目的:本研究拟构建针对Pim-3基因的siRNA慢病毒载体,诱导靶细胞中Pim-3基因沉默。方法:分析Pim-3 mRNA序列特征,根据siRNA设计原则,设计并合成特异性针对小鼠Pim-3的siRNA靶DNA序列及阴性对照序列。用限制性核酸内切酶将pGCSIL-GFP载体线性化,将寡DNA片段退火成含有粘性末端的DNA双链后,与慢病毒骨架质粒连接转化至大肠杆菌中进行重组,运用PCR技术筛选阳性克隆并测序,得到pSC-Pim-3 shRNA质粒。采用脂质体将pSC-Pim-3 shRNA质粒和辅助包装质粒共转染到HEK293细胞中包装形成慢病毒。采用倍比稀释法测定慢病毒滴度。慢病毒感染NIH3T3细胞,运用实时定量PCR技术检测Pim-3基因mRNA表达水平,运用蛋白免疫印迹技术检测Pim-3蛋白表达水平。结果:酶切后获得7.5 kb的pGCSIL-GFP片段。DNA片段成功连接到pGCSIL-GFP载体;重组慢病毒的滴度约为2×109TU/mL。慢病毒能够高效感染靶细胞,并显著抑制内源性Pim-3基因的mRNA(抑制率超过70%)和蛋白(抑制率超过80%)表达。结论:针对Pim-3基因靶序列CCTCTTCGACT-TCATCACT的shRNA重组慢病毒能够有效沉默靶细胞Pim-3基因。

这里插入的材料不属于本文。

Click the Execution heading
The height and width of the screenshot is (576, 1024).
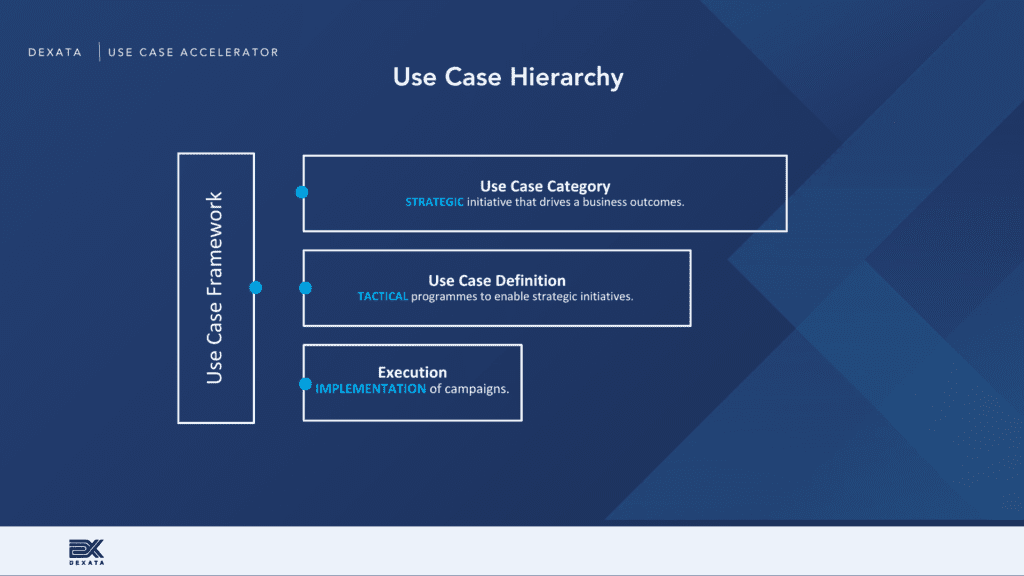coord(412,372)
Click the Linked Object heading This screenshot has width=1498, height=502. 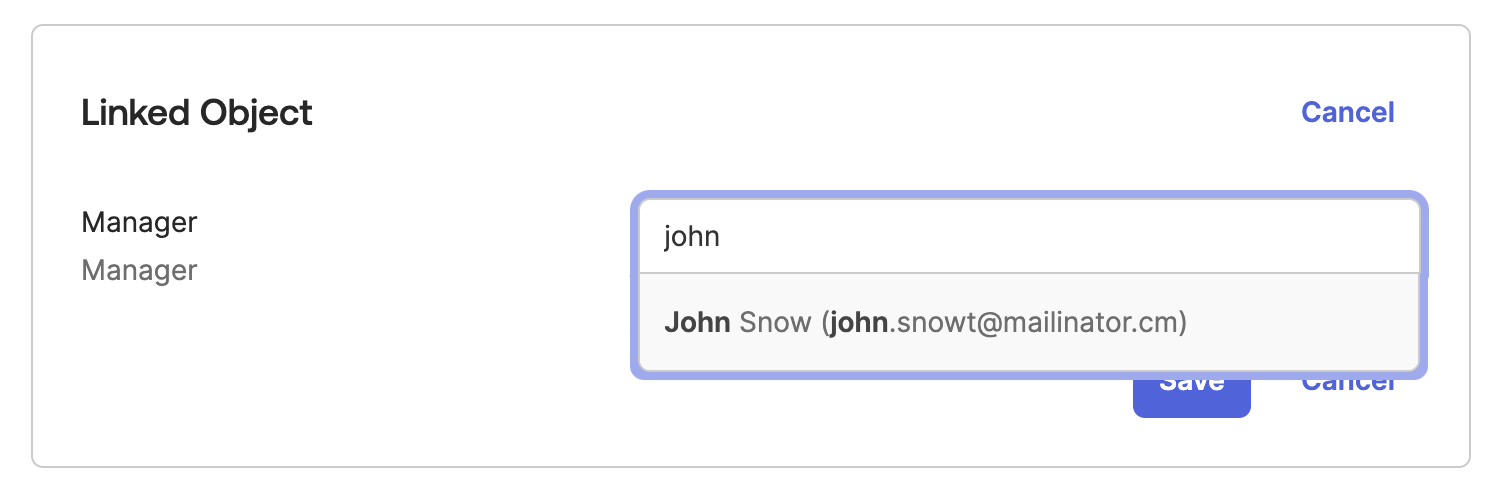(197, 113)
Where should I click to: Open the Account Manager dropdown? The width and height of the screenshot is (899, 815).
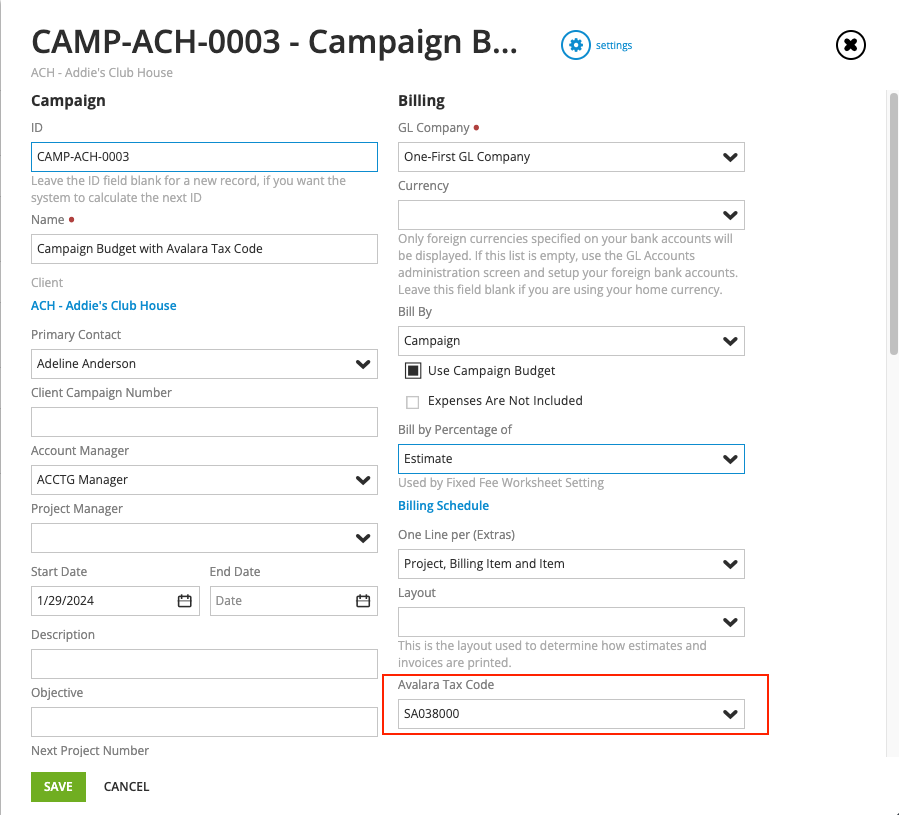tap(363, 480)
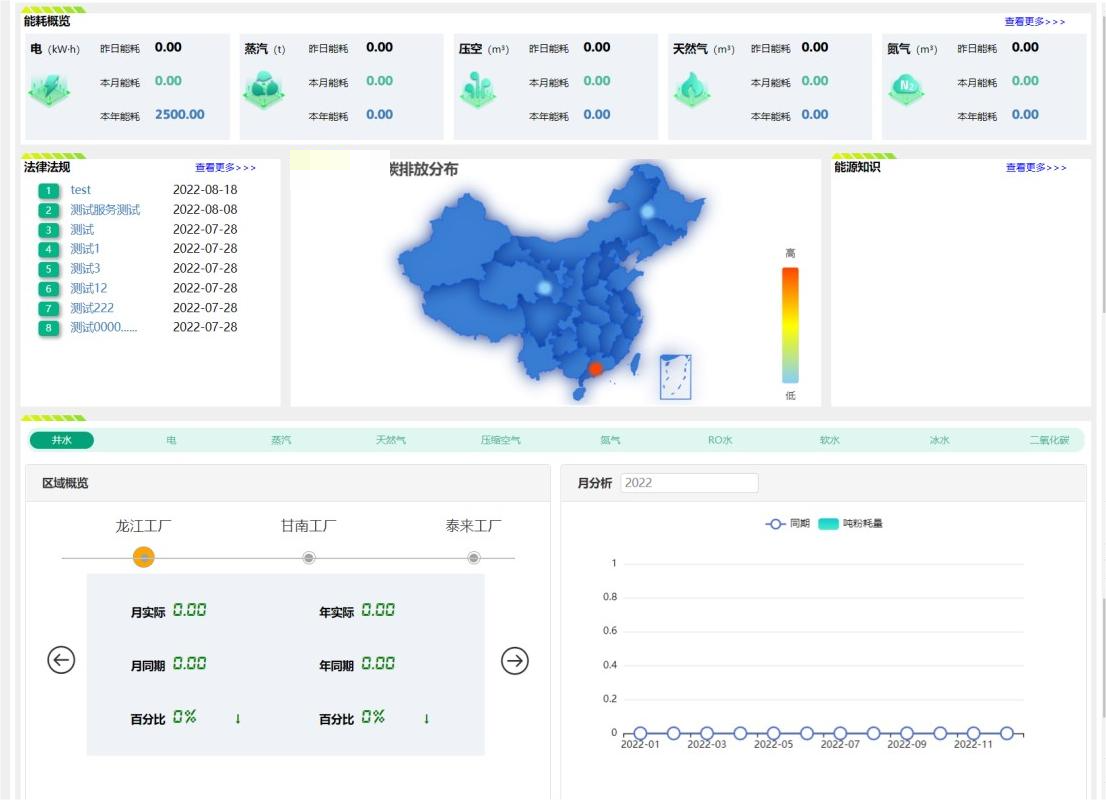Click the nitrogen N₂ icon
This screenshot has width=1106, height=800.
[x=906, y=90]
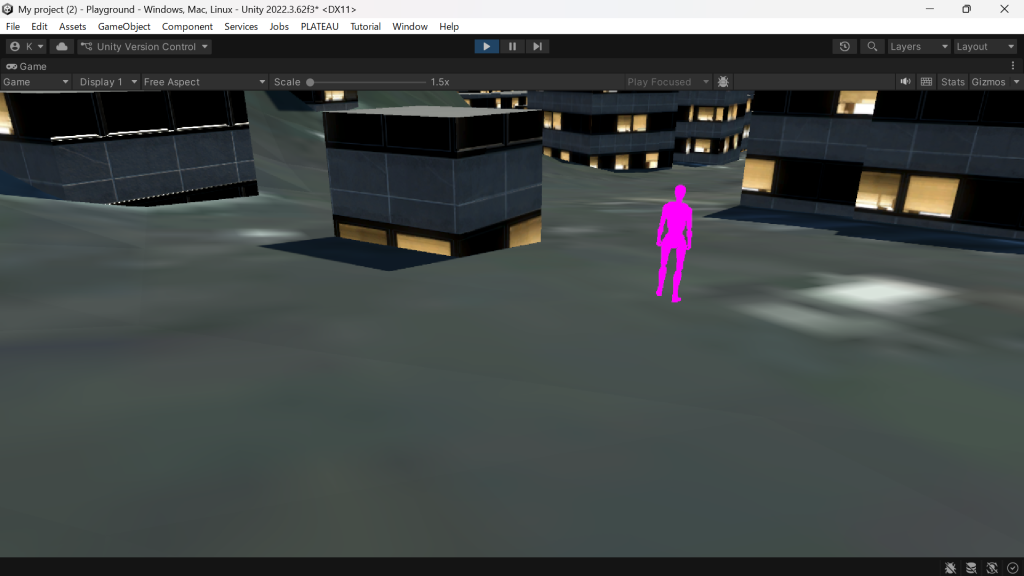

Objective To construct a lentivirus expressing siRNA targeted mouse Pim-3 gene.Methods We first identified and designed the oligonucleotides to generate the siRNA.pGCSIL-GFP vector was digested with Age I /EcoR I enzymes.The recombinant pGCSIL-GFP vectors were transformed into competent cells.Well-isolated colonies were picked up and analyzed by using PCR technology.The positive colony was further amplified and purified for further experiments.The three packaging plasmids were transfected into 293T cell line to produc lentivirus stock.The titer of lentiviral vectors were calculated based on GFP expression on 293T cell.The real-time PCR method was used to determine the knock-down efficiency on Pim-3 gene expression in NIH3T3 cell line.The expression of Pim-3 protein in NIH3T3 cell was verified by western blot.Results Four siRNA sequences for Pim-3 were tested.Digestion of pGCSIL-GFP vector with Age I /EcoR I produced 7.5-kb bands.The DNA fragments were ligated into pGCSIL-GFP vector.The titer of lentiviral vectors were about 2×109 TU/mL.The mRNA expession of Pim-3 was significantly decreased(more than 70% reduction) by lentiviral vector infection.The protein expession of Pim-3 was significantly decreased(more than 80% reduction) by lentiviral vector infection.Conclusion We successfully constructed a lentivirus expressing siRNA targeted mouse Pim-3 gene.